* TASK REQUIREMENTS: Swap "checkbox" for "check box" in the records, rewriting everything from the line containing "Uncheck the Enable Filtering checkbox" down to the line containing "Task: Enable Scroll All Windows checkbox" and keeping all else unchanged.

* MATERIAL FOR THE TASK:
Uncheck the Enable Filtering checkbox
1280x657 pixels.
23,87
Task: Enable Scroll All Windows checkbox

* * *

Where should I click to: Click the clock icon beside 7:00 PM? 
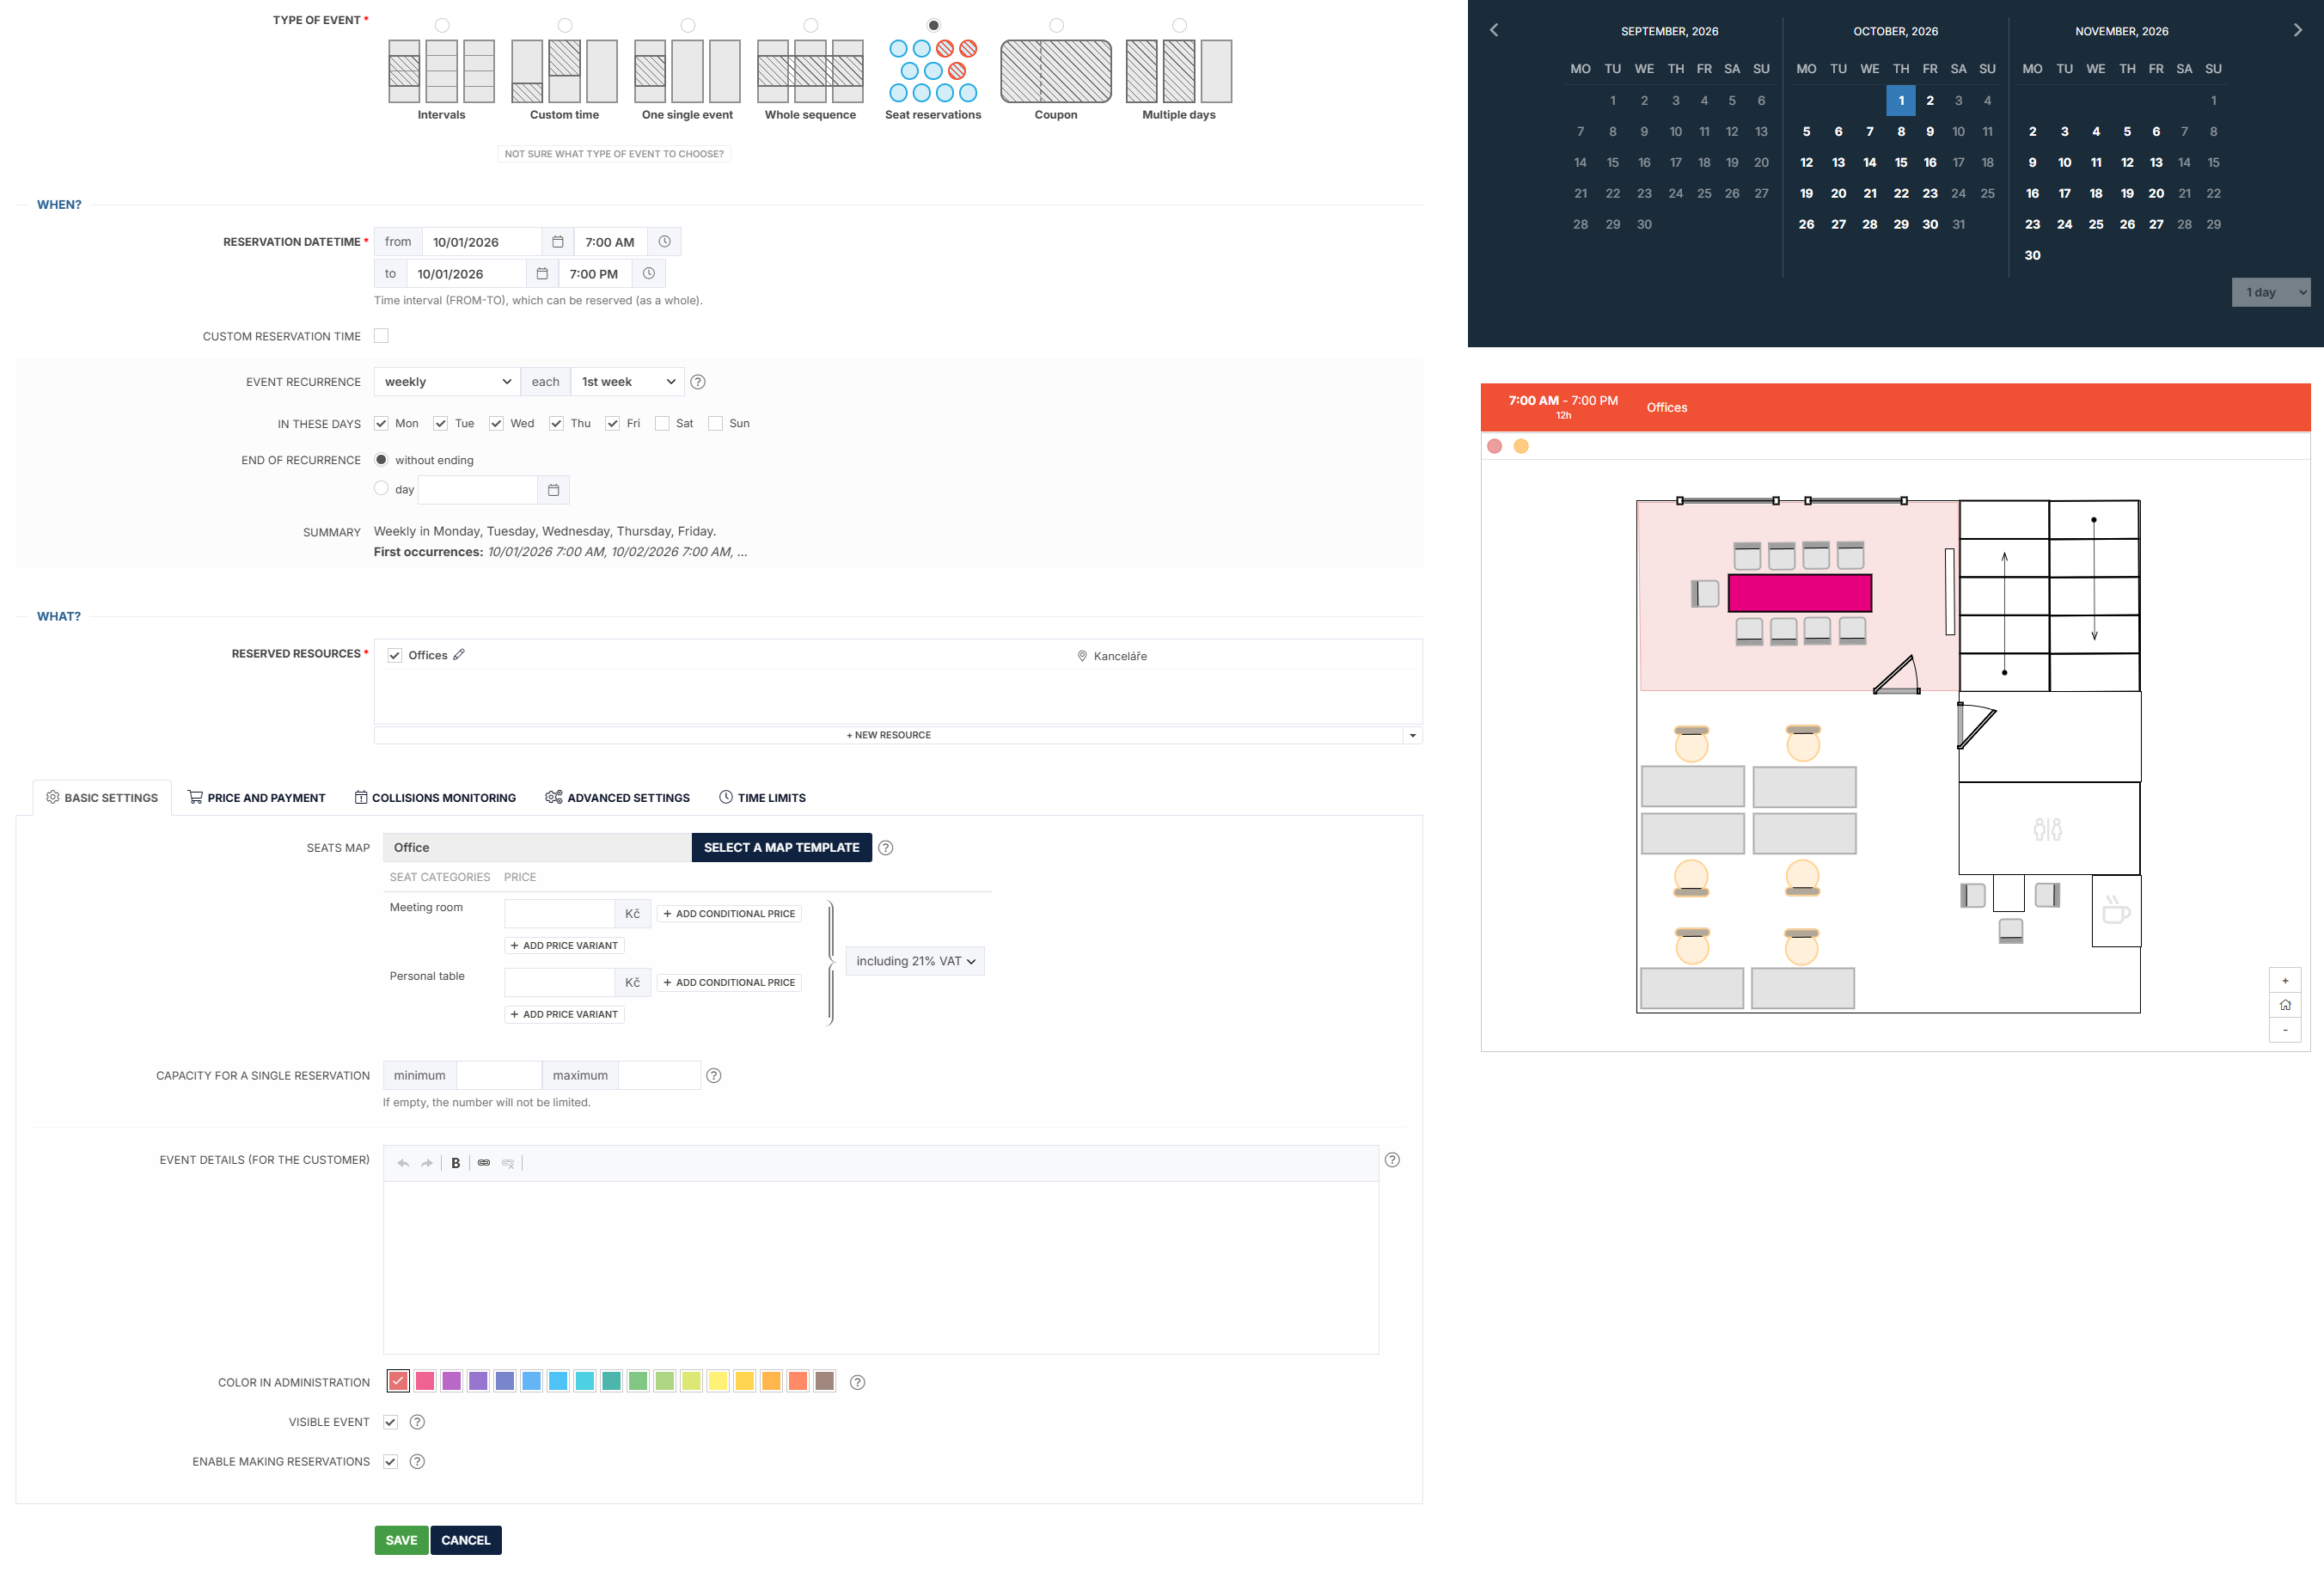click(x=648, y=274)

...

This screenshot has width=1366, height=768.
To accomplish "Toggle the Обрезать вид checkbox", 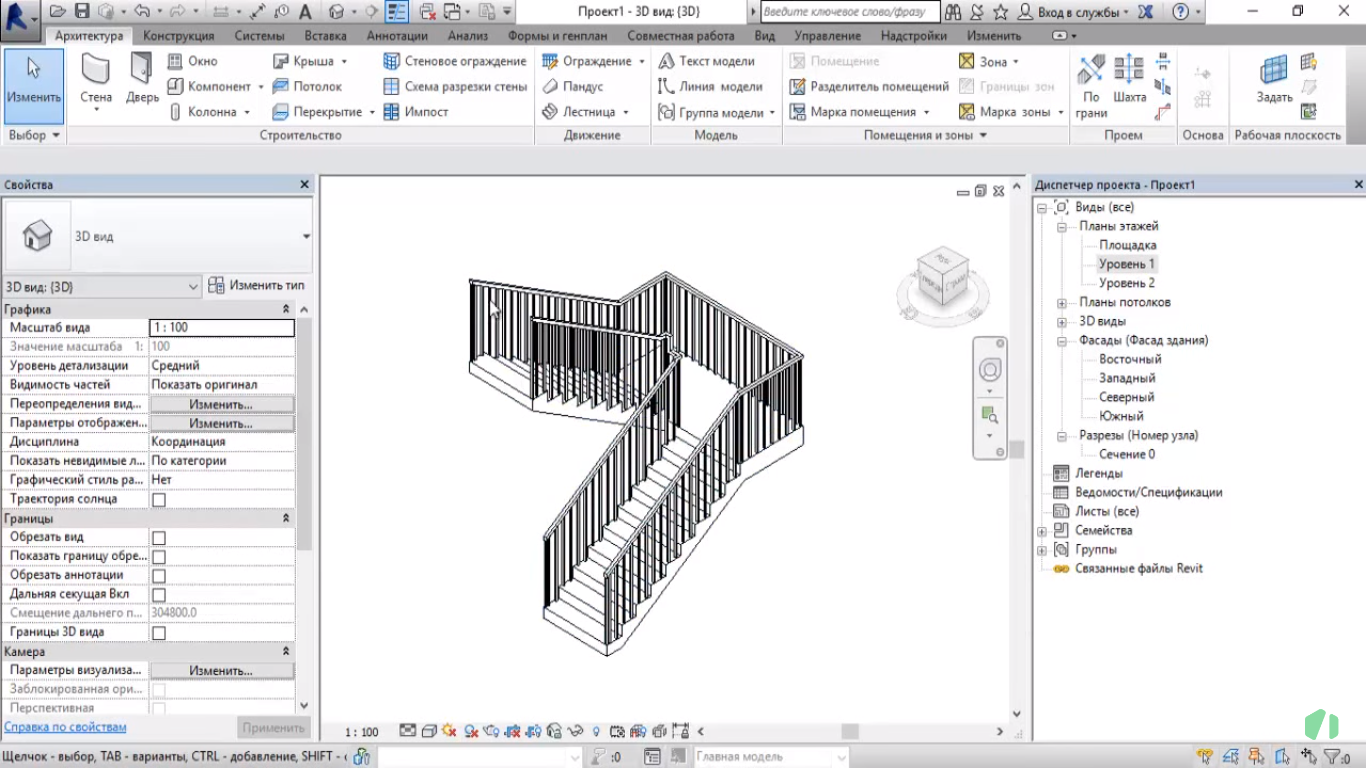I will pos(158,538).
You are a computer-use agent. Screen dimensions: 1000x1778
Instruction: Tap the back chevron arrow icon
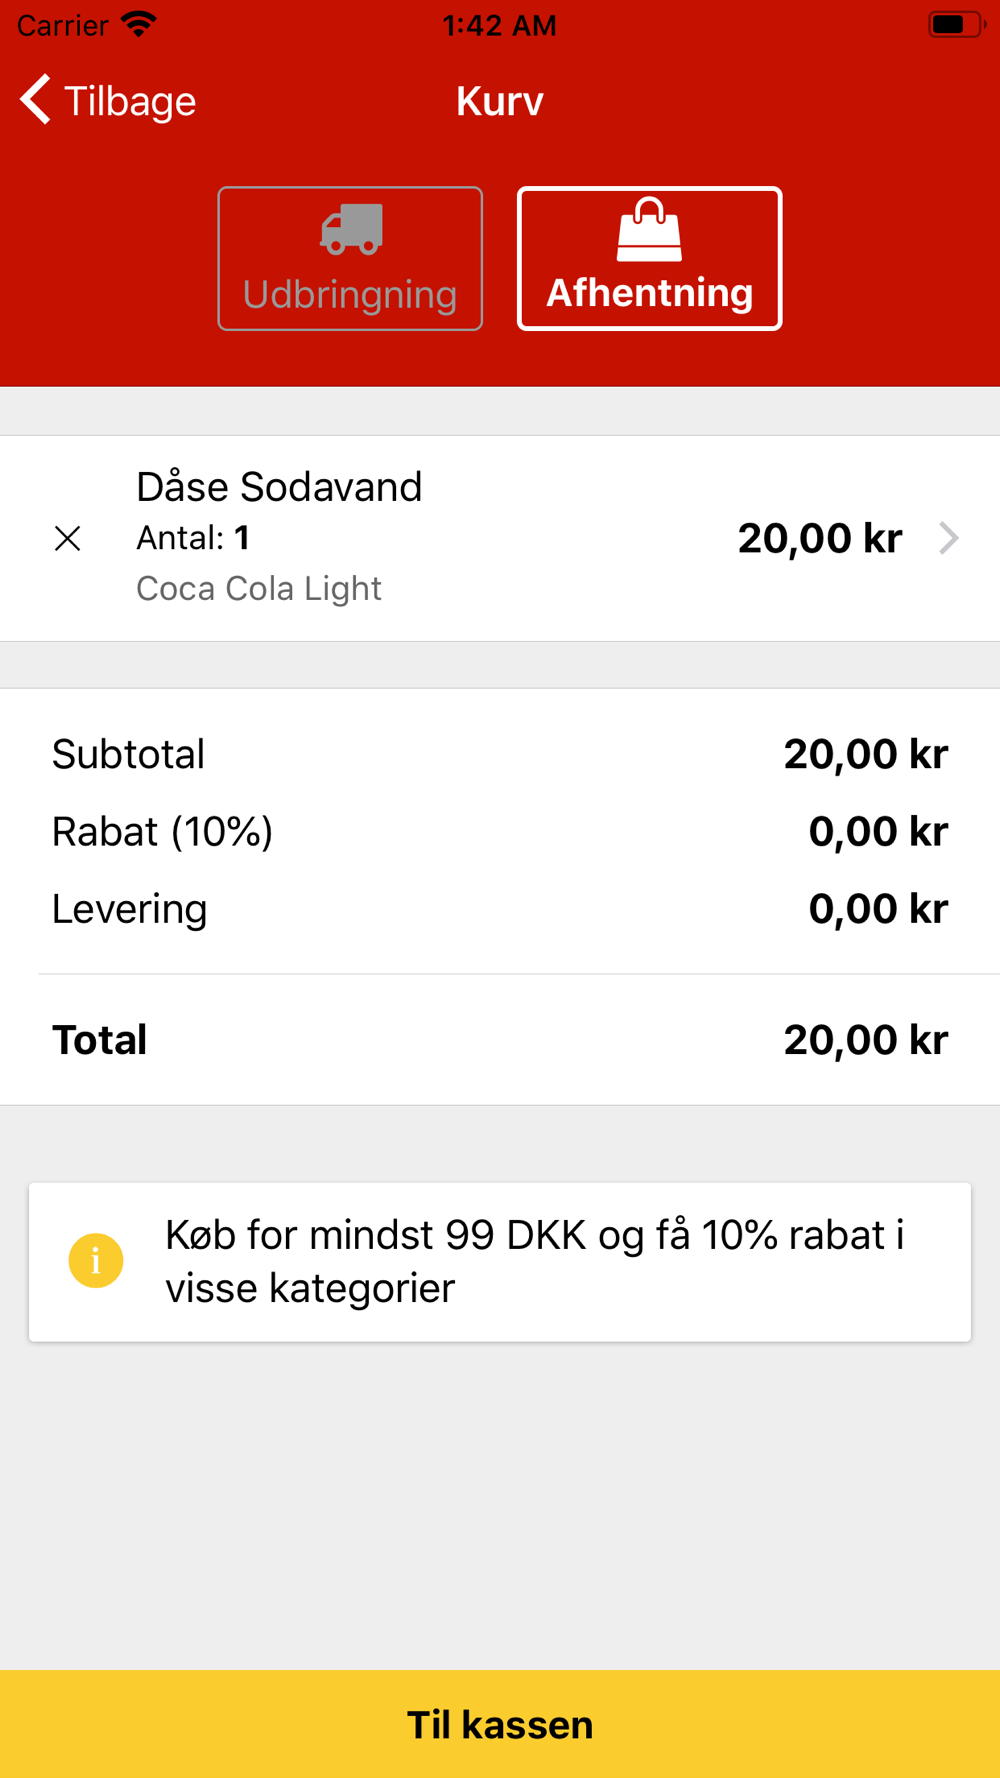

* FULL RESPONSE:
Uncheck the Enable Filtering check box
1280x657 pixels.
23,87
Task: Enable Scroll All Windows check box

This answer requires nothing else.